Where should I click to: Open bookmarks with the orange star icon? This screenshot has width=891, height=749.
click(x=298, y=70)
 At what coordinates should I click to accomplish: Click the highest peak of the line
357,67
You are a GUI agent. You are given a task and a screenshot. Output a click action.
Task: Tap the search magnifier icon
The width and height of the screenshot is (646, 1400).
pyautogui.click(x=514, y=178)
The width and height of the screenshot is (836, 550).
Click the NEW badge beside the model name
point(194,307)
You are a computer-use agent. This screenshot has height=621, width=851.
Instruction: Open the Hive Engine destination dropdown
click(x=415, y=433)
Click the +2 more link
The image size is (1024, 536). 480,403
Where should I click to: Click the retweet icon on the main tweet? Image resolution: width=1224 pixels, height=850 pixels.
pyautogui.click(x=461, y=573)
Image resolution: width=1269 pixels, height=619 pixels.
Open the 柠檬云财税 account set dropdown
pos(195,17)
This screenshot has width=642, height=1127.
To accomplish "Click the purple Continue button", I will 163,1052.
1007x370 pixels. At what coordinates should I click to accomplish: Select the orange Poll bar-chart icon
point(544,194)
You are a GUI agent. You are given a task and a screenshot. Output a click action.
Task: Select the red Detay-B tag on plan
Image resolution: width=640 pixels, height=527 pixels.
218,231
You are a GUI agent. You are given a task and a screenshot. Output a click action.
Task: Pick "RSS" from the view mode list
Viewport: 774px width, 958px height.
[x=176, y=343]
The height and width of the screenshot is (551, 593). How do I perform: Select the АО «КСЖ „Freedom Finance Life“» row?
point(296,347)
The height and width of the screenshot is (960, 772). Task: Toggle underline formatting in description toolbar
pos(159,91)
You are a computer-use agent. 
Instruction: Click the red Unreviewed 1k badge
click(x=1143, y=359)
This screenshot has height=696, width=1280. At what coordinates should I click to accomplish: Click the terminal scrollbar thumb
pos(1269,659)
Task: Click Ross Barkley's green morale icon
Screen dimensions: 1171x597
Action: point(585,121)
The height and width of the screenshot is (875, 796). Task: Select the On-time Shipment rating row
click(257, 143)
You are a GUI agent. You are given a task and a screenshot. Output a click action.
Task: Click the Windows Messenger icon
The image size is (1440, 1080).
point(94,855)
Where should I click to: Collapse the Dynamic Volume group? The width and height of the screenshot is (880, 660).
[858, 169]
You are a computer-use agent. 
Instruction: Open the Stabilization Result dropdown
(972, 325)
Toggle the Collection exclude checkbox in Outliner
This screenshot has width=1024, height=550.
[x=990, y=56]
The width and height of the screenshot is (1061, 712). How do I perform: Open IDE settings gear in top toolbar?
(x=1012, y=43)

______

What you are asked to do:
Please copy the lines above from the line with "Click the +2 more link" up to and including the line with "Image resolution: width=1269", exactly as written and with nothing else.

Result of this exercise:
Click the +2 more link
The image size is (1024, 536). 480,403
Where should I click to: Click the retweet icon on the main tweet? Image resolution: width=1224 pixels, height=850 pixels.
pyautogui.click(x=461, y=573)
Image resolution: width=1269 pixels, height=619 pixels.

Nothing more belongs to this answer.